- WHAT YOU NEED TO DO
Set down each line from the start of the material exactly, please, up to and including the one that contains "Task: Open the post's".

- EXTRACTED ENTRIES
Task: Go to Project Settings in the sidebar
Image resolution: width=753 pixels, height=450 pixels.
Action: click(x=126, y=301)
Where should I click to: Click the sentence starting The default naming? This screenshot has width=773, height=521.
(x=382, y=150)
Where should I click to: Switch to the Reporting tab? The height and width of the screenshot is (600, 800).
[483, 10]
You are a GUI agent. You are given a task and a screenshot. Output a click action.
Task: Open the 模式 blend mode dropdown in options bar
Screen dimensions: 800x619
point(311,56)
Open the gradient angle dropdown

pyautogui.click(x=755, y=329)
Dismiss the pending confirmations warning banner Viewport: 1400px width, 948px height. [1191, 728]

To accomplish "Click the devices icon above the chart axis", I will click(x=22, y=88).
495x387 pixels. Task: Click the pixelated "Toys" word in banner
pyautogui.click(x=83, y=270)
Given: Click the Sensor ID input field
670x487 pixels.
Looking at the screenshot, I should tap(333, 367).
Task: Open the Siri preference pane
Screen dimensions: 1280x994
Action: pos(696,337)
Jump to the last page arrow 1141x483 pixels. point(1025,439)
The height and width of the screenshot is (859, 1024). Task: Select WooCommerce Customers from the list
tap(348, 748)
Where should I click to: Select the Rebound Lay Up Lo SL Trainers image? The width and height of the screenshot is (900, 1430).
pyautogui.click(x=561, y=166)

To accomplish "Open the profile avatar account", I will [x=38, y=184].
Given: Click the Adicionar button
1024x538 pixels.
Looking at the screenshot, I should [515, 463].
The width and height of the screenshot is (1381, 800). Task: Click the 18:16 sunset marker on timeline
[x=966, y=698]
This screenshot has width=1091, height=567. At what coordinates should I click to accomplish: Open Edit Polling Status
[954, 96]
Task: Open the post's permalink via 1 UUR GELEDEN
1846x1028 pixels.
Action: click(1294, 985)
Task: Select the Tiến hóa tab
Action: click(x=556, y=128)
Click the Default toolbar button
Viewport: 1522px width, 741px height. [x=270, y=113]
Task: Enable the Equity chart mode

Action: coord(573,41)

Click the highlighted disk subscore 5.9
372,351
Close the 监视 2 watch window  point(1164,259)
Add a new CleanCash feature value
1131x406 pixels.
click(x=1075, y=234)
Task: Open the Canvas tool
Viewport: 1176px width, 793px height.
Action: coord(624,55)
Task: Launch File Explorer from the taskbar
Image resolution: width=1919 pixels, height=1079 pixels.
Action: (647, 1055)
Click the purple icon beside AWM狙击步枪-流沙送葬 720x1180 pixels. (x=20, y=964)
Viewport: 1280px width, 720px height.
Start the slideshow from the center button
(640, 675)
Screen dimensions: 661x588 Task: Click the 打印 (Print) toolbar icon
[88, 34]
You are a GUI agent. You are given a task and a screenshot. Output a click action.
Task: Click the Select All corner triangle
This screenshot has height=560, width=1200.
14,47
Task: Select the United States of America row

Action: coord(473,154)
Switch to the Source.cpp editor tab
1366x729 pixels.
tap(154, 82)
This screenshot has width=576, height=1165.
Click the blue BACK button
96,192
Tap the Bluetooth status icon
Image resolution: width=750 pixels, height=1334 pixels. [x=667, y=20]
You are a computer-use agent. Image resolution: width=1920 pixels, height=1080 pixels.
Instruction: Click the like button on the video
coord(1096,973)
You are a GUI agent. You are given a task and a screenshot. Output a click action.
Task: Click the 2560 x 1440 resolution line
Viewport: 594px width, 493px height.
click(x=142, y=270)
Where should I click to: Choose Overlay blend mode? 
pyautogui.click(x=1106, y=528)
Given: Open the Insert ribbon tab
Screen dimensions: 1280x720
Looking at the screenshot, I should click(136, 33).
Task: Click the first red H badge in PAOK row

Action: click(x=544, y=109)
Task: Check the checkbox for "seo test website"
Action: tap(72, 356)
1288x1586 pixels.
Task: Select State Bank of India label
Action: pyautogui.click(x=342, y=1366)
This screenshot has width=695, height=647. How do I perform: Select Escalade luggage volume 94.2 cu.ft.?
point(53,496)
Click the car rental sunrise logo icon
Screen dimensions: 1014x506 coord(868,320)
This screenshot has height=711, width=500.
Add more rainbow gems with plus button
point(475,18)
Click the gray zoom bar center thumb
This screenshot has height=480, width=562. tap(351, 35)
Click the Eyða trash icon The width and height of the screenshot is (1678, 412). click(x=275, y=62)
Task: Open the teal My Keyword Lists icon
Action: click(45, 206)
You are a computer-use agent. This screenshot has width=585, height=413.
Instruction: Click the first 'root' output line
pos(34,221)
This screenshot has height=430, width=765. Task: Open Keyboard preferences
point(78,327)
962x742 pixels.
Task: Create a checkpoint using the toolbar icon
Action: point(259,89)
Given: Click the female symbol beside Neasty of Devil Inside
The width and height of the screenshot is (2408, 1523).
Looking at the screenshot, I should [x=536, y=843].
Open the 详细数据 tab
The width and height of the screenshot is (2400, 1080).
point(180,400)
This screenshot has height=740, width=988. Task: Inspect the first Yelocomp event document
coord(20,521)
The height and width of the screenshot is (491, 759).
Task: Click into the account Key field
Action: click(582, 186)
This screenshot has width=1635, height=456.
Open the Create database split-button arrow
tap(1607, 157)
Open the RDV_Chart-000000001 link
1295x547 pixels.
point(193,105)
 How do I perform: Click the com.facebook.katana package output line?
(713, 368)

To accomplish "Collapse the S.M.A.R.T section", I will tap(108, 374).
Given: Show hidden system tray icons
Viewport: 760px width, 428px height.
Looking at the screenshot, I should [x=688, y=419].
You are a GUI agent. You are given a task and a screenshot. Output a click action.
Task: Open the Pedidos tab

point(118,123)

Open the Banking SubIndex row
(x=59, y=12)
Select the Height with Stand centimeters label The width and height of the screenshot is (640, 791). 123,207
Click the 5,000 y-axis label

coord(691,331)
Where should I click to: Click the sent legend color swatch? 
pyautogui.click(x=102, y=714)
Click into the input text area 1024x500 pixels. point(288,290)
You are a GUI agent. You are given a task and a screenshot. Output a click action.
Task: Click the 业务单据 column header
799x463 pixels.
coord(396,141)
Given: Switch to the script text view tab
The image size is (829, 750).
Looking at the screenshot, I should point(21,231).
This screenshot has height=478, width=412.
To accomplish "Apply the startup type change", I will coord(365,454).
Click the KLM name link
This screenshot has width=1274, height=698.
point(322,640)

- RESULT FOR THIS EXERCISE
Task: Go to Project Settings in the sidebar
Image resolution: width=753 pixels, height=450 pixels.
Action: click(x=126, y=301)
Where should I click to: Click the sentence starting The default naming? This screenshot has width=773, height=521.
(x=382, y=150)
Where should I click to: Switch to the Reporting tab? The height and width of the screenshot is (600, 800).
[483, 10]
You are a GUI agent. You are given a task and a screenshot. Output a click action.
Task: Open the 模式 blend mode dropdown in options bar
Screen dimensions: 800x619
point(311,56)
Open the gradient angle dropdown

pyautogui.click(x=755, y=329)
Dismiss the pending confirmations warning banner Viewport: 1400px width, 948px height. [1191, 728]

To accomplish "Click the devices icon above the chart axis", I will click(x=22, y=88).
495x387 pixels. Task: Click the pixelated "Toys" word in banner
pyautogui.click(x=83, y=270)
Given: Click the Sensor ID input field
670x487 pixels.
Looking at the screenshot, I should tap(333, 367).
Task: Open the Siri preference pane
Screen dimensions: 1280x994
Action: pos(696,337)
Jump to the last page arrow 1141x483 pixels. point(1025,439)
The height and width of the screenshot is (859, 1024). Task: Select WooCommerce Customers from the list
tap(348, 748)
Where should I click to: Select the Rebound Lay Up Lo SL Trainers image? The width and height of the screenshot is (900, 1430).
pyautogui.click(x=561, y=166)

To accomplish "Open the profile avatar account", I will [x=38, y=184].
Given: Click the Adicionar button
1024x538 pixels.
Looking at the screenshot, I should [515, 463].
The width and height of the screenshot is (1381, 800). Task: Click the 18:16 sunset marker on timeline
[x=966, y=698]
This screenshot has width=1091, height=567. At what coordinates should I click to accomplish: Open Edit Polling Status
[954, 96]
Task: Open the post's permalink via 1 UUR GELEDEN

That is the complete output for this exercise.